Original Gravity: 1.048 (1.044 - 1.052)
|================#===============|
Terminal Gravity: 1.012 (1.008 - 1.012)
|========================#=======|
Color: 3.55 (2.0 - 4.0)
|====================#===========|
Alcohol: 4.71% (4.5% - 5.5%)
|===========#====================|
Bitterness: 15.2 (10.0 - 20.0)
|================#===============|

[size=+1]Ingredients:[/size]
4.0 kg German 2-row Pils
2.81 kg German Wheat Malt Light
0.23 kg Acidulated Malt
0.45 kg Oats Flaked
42.52 g Czech Saaz (5.0%) - added during boil, boiled 60.0 min
4.0 tsp Corriander crushed - added during boil, boiled 13.0 min
4.0 tsp Bitter Curacao/Bitter Orange (Peel) - added during boil, boiled 0.0 min
1.0 ea WYeast 3944 Belgian Witbier

[size=+1]Schedule:[/size]
Ambient Air: 70.0 °F
Source Water: 60.0 °F
Elevation: 0.0 m

00:03:00 Mash In - Liquor: 19.55 L; Strike: 129.98 °F; Target: 122.0 °F
00:18:00 Protein rest - Rest: 15.0 min; Final: 122.0 °F
00:26:00 Decoction - Volume: 8.9 L; Boil: 5.0 min; Target: 153.5 °F
01:26:00 Sac Rest - Rest: 60 min; Final: 153.5 °F
01:36:00 First Runnings - Volume: 20.57 L; Final: 153.5 °F
01:56:00 Batch Sparge - Sparge #1: 15.01 L sparge @ 168.0 °F, 10.0 min; Sparge #2: 15.01 L sparge @ 168.0 °F, 10.0 min; Total Runoff: 40.77 L

[size=-1]Results generated by BeerTools Pro 1.5.2[/size]
 
I like flaked wheat instead of wheat malt and usually just do a single mash at 150F.

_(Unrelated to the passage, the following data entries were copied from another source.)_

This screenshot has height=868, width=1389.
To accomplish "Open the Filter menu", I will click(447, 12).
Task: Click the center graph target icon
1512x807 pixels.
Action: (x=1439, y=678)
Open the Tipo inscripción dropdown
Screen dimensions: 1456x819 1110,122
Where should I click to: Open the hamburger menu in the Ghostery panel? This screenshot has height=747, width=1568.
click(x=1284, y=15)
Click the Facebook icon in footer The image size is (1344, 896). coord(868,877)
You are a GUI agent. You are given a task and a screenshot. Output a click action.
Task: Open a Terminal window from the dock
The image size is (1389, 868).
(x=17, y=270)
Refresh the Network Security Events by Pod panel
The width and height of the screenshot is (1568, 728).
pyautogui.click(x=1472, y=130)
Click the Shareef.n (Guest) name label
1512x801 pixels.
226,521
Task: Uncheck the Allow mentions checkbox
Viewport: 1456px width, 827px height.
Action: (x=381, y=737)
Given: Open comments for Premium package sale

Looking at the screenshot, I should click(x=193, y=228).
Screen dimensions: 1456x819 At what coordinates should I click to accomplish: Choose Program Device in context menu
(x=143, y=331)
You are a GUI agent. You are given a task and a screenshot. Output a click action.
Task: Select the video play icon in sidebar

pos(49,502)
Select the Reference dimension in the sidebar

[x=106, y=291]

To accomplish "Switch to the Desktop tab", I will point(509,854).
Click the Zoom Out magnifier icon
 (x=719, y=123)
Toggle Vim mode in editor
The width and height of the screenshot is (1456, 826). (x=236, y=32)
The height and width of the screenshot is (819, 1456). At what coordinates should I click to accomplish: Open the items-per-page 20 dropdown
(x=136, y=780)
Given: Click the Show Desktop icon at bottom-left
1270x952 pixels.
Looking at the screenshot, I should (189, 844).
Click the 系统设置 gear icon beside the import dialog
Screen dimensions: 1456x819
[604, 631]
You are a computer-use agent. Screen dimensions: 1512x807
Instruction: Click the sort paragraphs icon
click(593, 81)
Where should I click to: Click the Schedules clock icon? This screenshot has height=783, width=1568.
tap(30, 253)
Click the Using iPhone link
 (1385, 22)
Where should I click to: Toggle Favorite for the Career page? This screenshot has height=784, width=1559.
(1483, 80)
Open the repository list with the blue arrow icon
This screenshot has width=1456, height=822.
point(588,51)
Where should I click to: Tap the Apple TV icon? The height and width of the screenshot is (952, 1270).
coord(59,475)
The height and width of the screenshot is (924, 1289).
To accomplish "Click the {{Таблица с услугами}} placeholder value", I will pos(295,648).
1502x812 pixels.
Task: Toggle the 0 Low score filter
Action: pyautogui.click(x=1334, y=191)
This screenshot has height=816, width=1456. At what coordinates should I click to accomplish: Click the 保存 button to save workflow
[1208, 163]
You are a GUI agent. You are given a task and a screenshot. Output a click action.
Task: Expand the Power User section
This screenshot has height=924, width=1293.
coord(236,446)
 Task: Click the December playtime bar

I'm not sure what you are trying to do with protein rest at 122F. You could do the same schedule but move the protien rest to say 132F. Or you could go with 140F for 15 minutes and pull a decoction and go to 160F. The decoction should give you about an hours rest at 140F and then about 30 to 45 minutes rest at 160F.

The two sparges looks like you have a limited space in your mash tun?
 
I wouldn't do a decoction, just infuse with water hot enough to get you to your intended rest temperature. A decoction is going to introduce some big malt flavors and color that are out of place in a Witbier. But since you are using malted wheat, a protein rest is unnecessary. Flaked wheat will give you the haziness that you need in a Wit.

I'd also adjust the timing of your coriander and bitter peel to 10 minutes from flameout. Make sure the coriander is lightly crushed, and measure by weight not by volume!

Your sparge temp seems a bit off a well - you want the grainbed to equalize to 168°, so the water must be a fair bit hotter; I usually sparge around 185°.
 
Thanks for the tips. I'll try to track down flaked wheat today.

I've read that a multi-step mash would be ideal for this style and ingredients (esp. w/ flaked wheat?). I have a cooler MLT, so I cannot direct fire it. How does a multi step mash work with my equipment? Can I mash in with less water, let it rest, then add more water to step up the temp?

Ugh, the more I read, the confuseder I get.
 
How does a multi step mash work with my equipment? Can I mash in with less water, let it rest, then add more water to step up the temp?

Yes that is how you do it. Brewing software will help you figure your volumes for mash in and the next infusion. I think even the free trials of the various software let you "design" your mash. Good Luck.
 
As mentioned, flaked wheat is the appropriate type of wheat to use in a witbier. Take the others tips and you got a good recipe there.